Recommended by Matt Minnicino

  • Anything That Bleeds
    23 Nov. 2021
    Elly Irwin never created a character she didn't love. She respects and cares for each one, acknowledging the jubilance of their daily lives, honoring that they are flawed and capable of anything, at all times careful to evoke their personalities and upbringings and deep-rooted beliefs in every throwaway line and interaction. She creates textured worlds that feel more slice-of-life than any slice-of-life playwright who came before, and this play is no exception.
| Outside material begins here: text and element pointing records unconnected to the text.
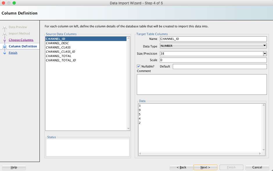Choose CHANNEL_TOTAL_ID from the column list
273x171 pixels.
pyautogui.click(x=61, y=60)
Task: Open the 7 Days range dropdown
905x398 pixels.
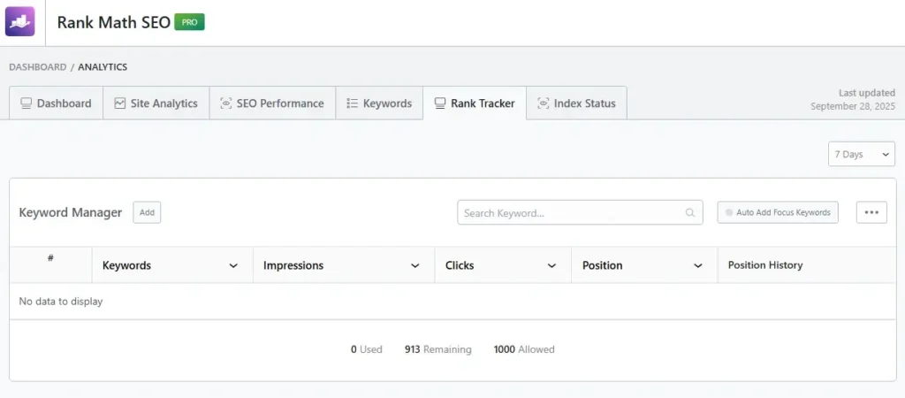Action: pos(861,154)
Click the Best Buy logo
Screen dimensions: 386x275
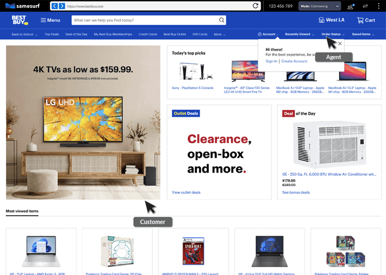(20, 20)
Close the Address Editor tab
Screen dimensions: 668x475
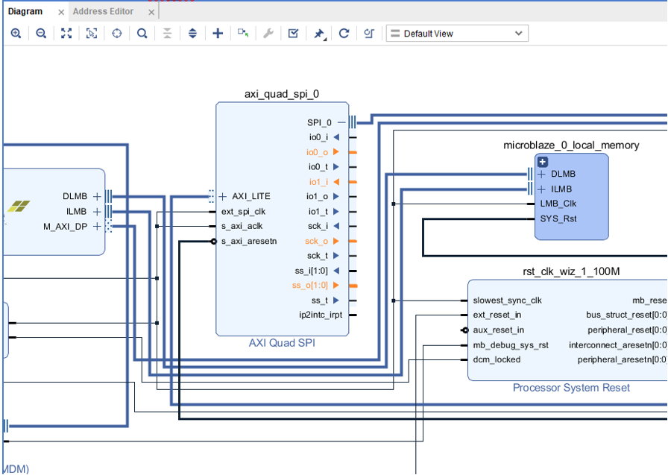click(151, 12)
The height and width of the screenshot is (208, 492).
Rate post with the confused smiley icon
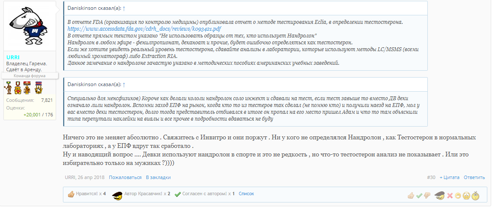tap(475, 196)
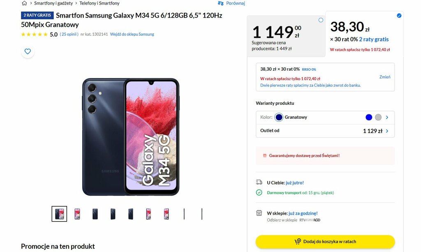
Task: Click the delivery truck icon
Action: (259, 182)
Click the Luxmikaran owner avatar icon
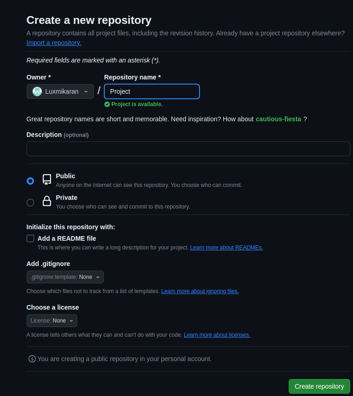Viewport: 353px width, 396px height. point(37,91)
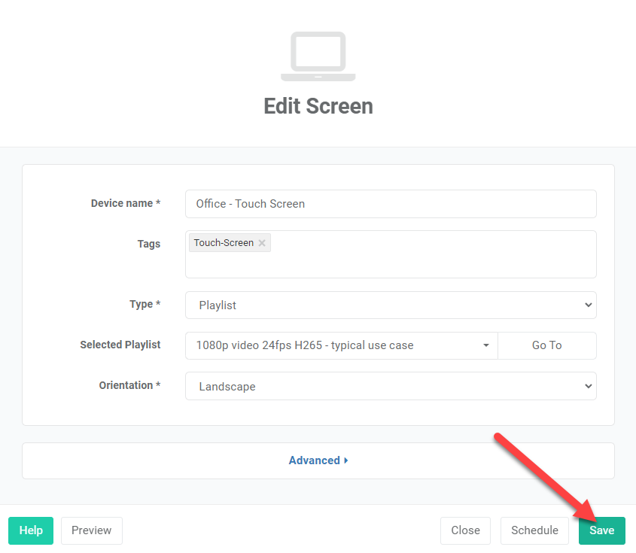Click the caret arrow in Selected Playlist field

486,345
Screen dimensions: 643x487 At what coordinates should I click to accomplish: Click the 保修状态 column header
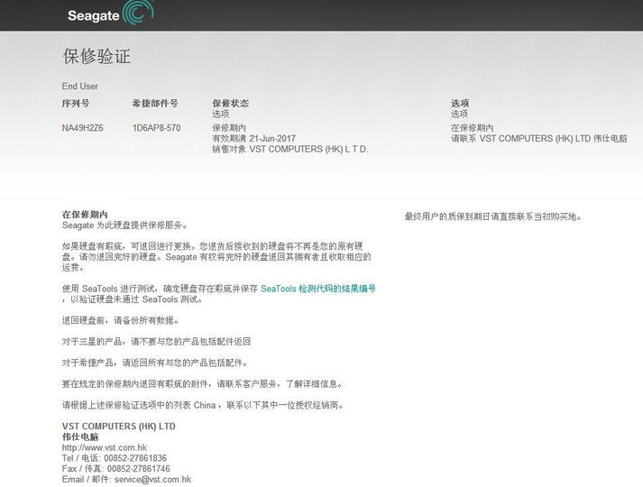click(x=230, y=104)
Often painful as you see where it's going, but never manipulative or melodramatic: a play about people and situations and what we take from them.
  • The Trade Federation, or, Let's Explore Globalization Through the Star Wars Prequels
    23 Nov. 2021
    There's always that point in a playwright's early/"emerging" career where they write about themselves in some way and we should all be thankful Andy did it this way and not any other, mashing together a potent, existential slurry of nerd lore, theatre magic, identity, and sizzling anticapitalism presented in a way that actually makes sense to the uninitiated. I really really hate to say something like this but I have to: these were exactly the droids I was looking for (wrong trilogy, I know).
  • Severance
    23 Nov. 2021
    Saw this play long ago and it stuck in my bones in a lot of delicious ways, especially as the world fractures off its axis a little more each day. A deeply tender but never saccharine/deeply terrifying but never cheaply shocking study of community and isolation in the face of mostly-inevitable oblivion. Jack's ear for character and structure is so attuned, and the way he dances around loving awareness of scifi tropes to create his own decaying, refracting arc for the story is thrilling.
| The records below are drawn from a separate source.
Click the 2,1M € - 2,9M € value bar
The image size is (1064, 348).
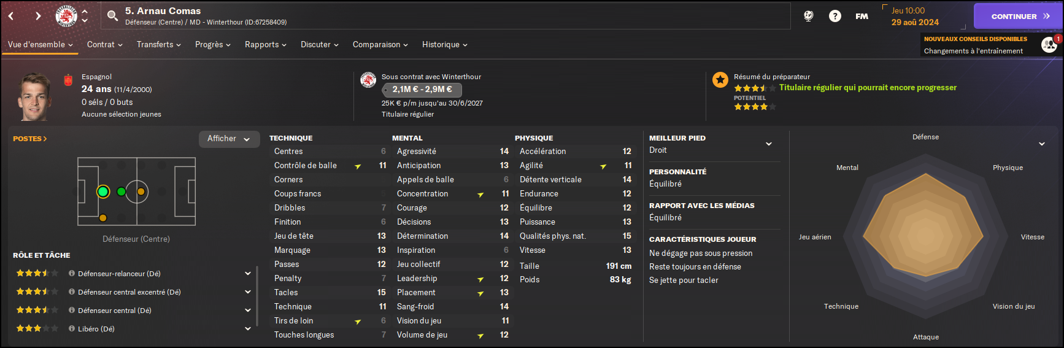click(x=422, y=90)
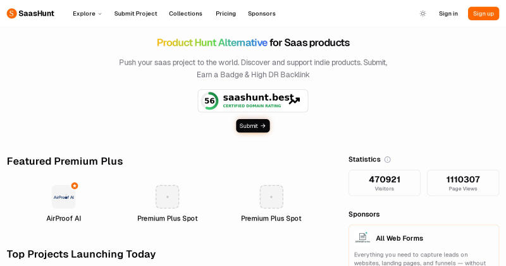
Task: Click the All Web Forms sponsor icon
Action: point(362,238)
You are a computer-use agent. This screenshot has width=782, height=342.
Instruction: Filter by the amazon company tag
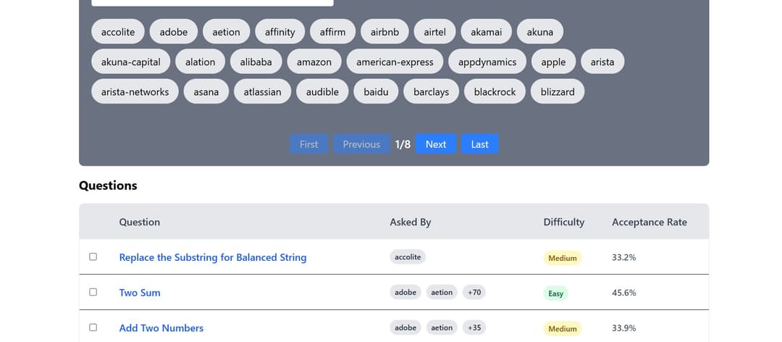click(x=314, y=62)
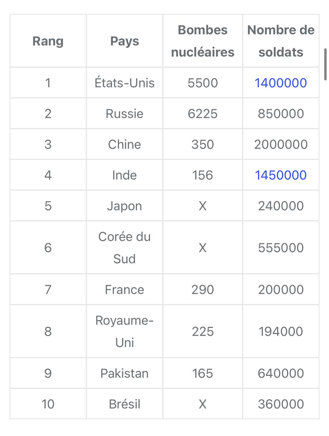Screen dimensions: 329x436
Task: Click rank 10 in the Rang column
Action: click(x=48, y=404)

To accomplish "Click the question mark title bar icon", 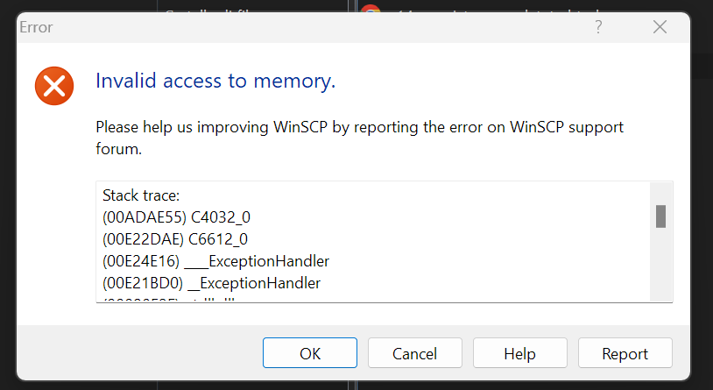I will pos(598,27).
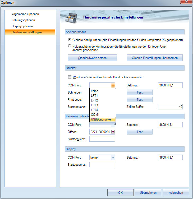The image size is (193, 199).
Task: Select Nutzerabhängige Konfiguration radio button
Action: (69, 46)
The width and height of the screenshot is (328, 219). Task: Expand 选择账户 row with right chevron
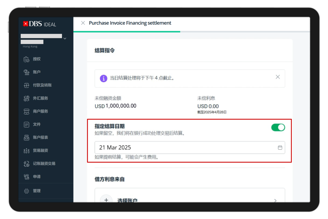point(275,200)
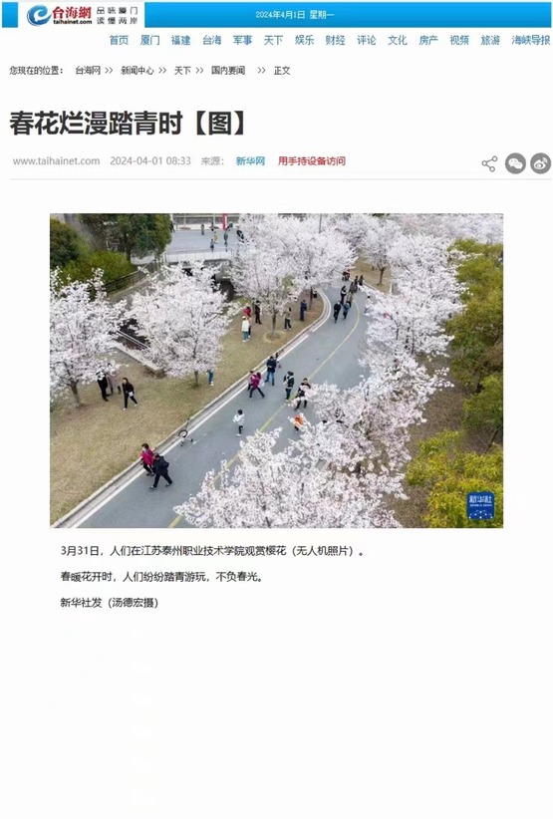This screenshot has height=819, width=553.
Task: Share the article via the WeChat icon
Action: (515, 164)
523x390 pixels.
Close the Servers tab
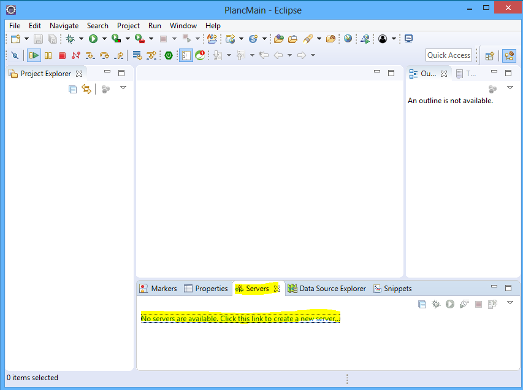[277, 289]
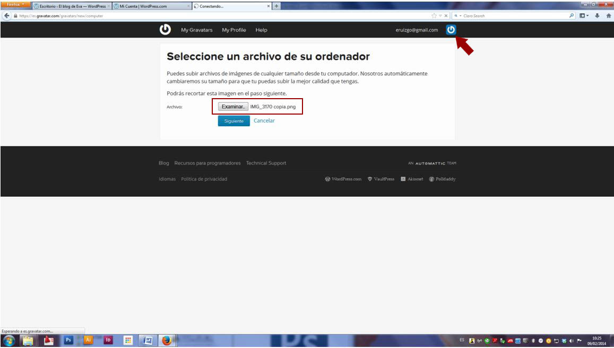Click the Cancelar link
Viewport: 614px width, 348px height.
(264, 121)
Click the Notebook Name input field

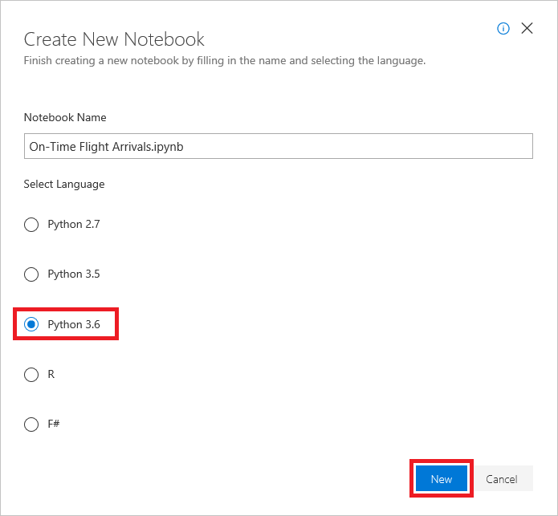click(278, 147)
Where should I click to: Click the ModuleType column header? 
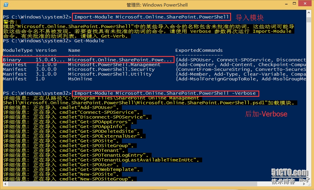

  • Is Edward Snowden Single?
    23 Nov. 2021
    I feel like the terms "tour de force role" or "bravura part" get thrown around a bit but this play really epitomizes the concept, a pair of actresses take on the world, each other, memory, truth, and just a dollop of prescient geo-politics in this riotous and, ultimately, carefully-wrought study of friendship and what it means to actually, actually, no like ACTUALLY know another person. Plus: great part for a puppet.
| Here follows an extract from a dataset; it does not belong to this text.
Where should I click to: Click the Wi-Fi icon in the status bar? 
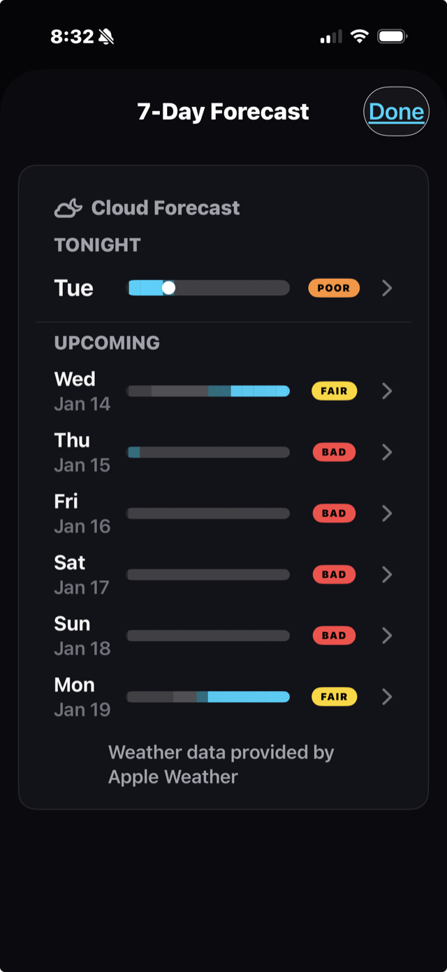click(359, 36)

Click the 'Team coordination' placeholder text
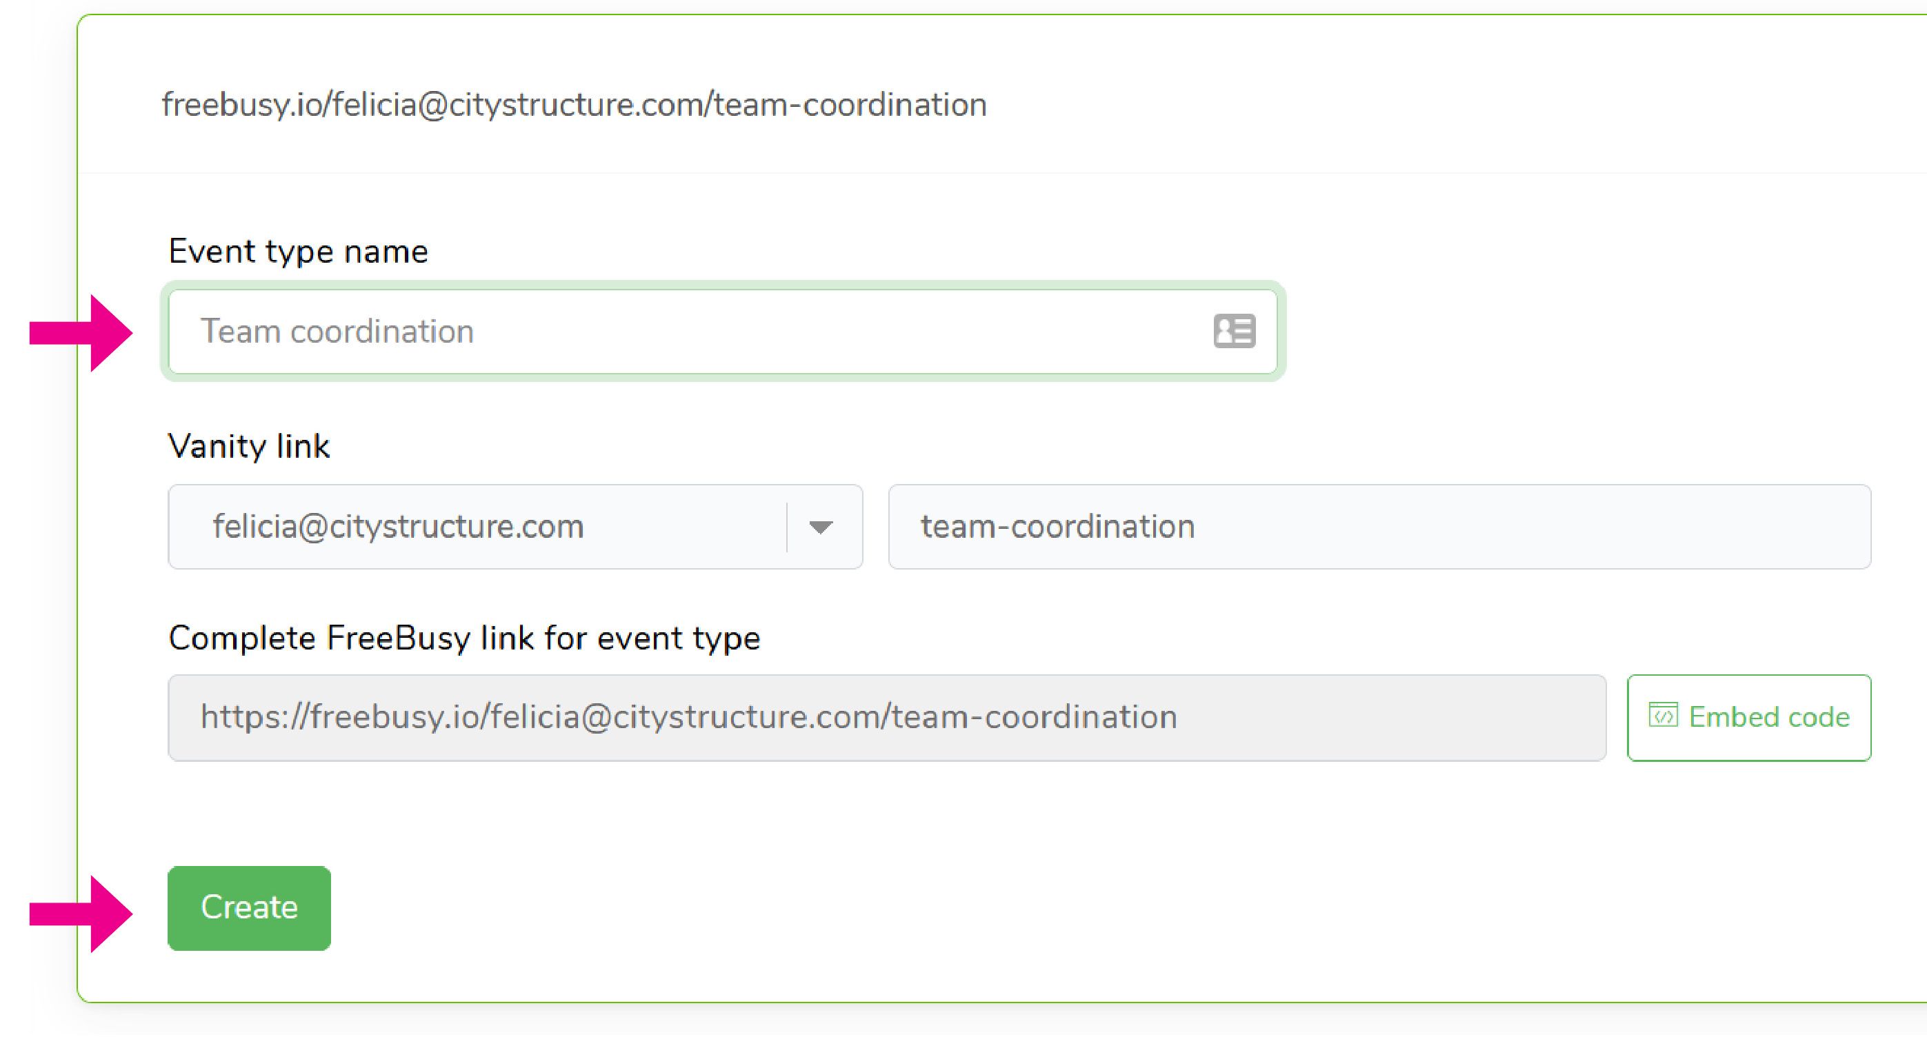click(x=337, y=331)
  • The World is Ending and Maybe That's Kinda Hot
    23 Nov. 2021
    This play captures the chaos of being young and sexy and flawless and gross and understands that all those things added together equal armagaddon -- maybe in a way even Boccaccio didn't. I'm delighted and horrified by the sublime care taken in every intentional typo, or the torturous consumption of sweet sweet ice cream and how many things for which it's a potent metaphor. More classical adaptations like this, that tear the original apart and have sex with the pieces.
  • Intuitive Men
    23 Nov. 2021
    I read a review of Scorsese's "The Irishman" which said something to the effect of "the reason Scorsese made this movie was to make it so no one has to make any more gangster films" -- I feel this way about Sofya's play and its loving/scathing indictment of a certain kind of apocalyptic masculinity, desperate and needy and hollow and perfectly-realized. I don't really need other plays about men because this one gets the job done.
  • Refuge
    4 Jun. 2019
    The quietness of this play speaks volumes. On the surface a parable for immigration, Andrew's play swells and grows into a grand, elegiac poem about connection, loss, family, fear, freedom, blame, and ultimately humanity. Its world is crafted with the utmost artistry, every smell and sight and sound popping off the page -- fitting in a play that is so much about the places we call home, places we try to make home, and memories of home we carry with us.
  • HOMERIDAE
    4 Jun. 2019
    Who could see this play and not sing (muse) its praises! Homeridae makes dancing across huge oceans of tone, language, theme, and time look easy. Its central thesis, a racial and cultural reclamation of academia and of ancient beauty that's been subsumed by the Ivory Tower, is so refreshing and startling, a welcome jolt to inherited sensibilities. This is a story about finding your voice in your past, present, and future, carved with humor that smashes barriers and characters that bulge to bursting with life and ideas. What can I say but: do this play.
  • Alma Baya
    4 Jun. 2019
    The tautness of this play is sensational. Edward's world is not indulgent in the least, but built like a thrilling, intricate machine of inter-relationship and ratcheting tension. An audience might draw a million and one provocative meanings from Alma Baya, which is part of its beauty -- it plays your imagination like a piano. Edward's play is a master-class and brilliant primer on how to create sci-fi for the stage, how to inject genre theatre with humanizing themes, naturalism, and delightful theatricality that won't break the bank. A play I can't wait to see staged.
  • Walden
    4 Jun. 2019
    Walden is one of those rare plays that is both cosmically huge and refreshingly small at once, displaying an easy-going complexity of ideas and relationships that invest you deeply in both its world and its characters. The central bond, between two sisters who can't leave each other's orbit but are lightyears apart, is riveting and funny and sad and visceral and a whole lot of other adjectives that render them sink-your-teeth-in roles for any pair of actresses. And the story swirling around them, of how we move on from the world or save it, is (pun intended) totally stellar.